Task goal:
Return the listing in full and exactly, but without a single picture.

Information supplied:

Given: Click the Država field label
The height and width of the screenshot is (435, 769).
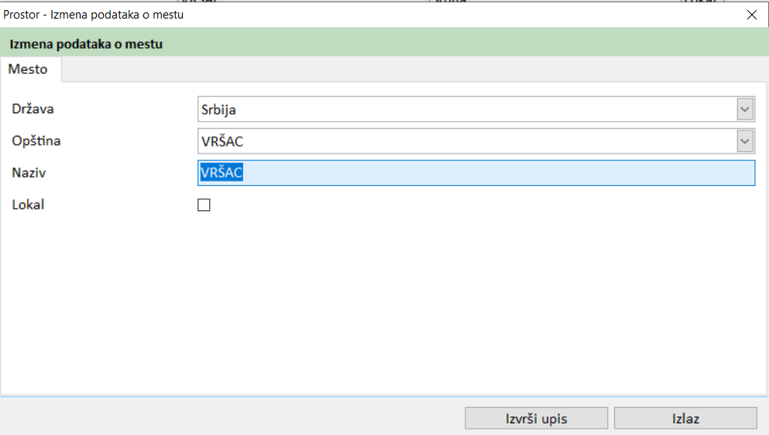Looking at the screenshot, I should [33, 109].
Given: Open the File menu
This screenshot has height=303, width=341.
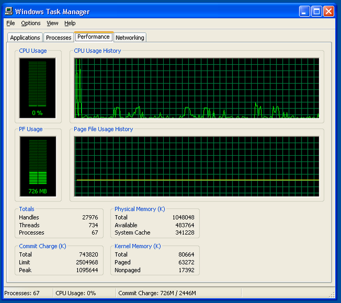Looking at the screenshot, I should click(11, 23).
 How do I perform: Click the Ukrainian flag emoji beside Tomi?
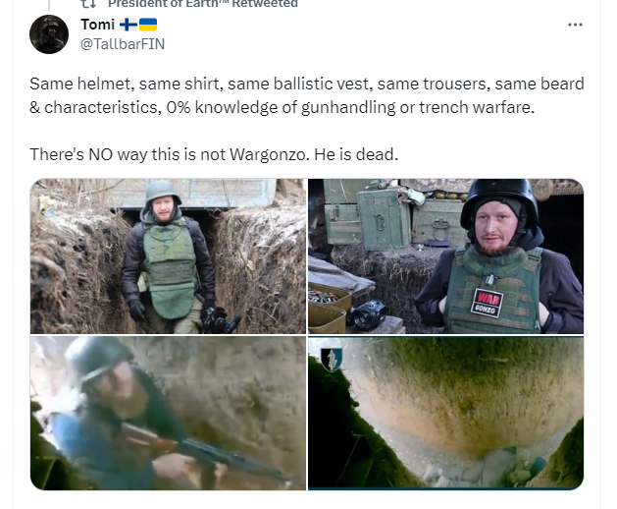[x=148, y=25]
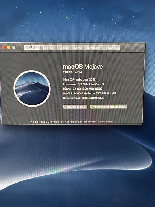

Answer to this task:
Given: Click the Država field label
The height and width of the screenshot is (435, 769).
Looking at the screenshot, I should [33, 109].
Given: Open the File menu
This screenshot has height=303, width=341.
Looking at the screenshot, I should click(11, 23).
 How do I perform: Click the Ukrainian flag emoji beside Tomi?
[x=148, y=25]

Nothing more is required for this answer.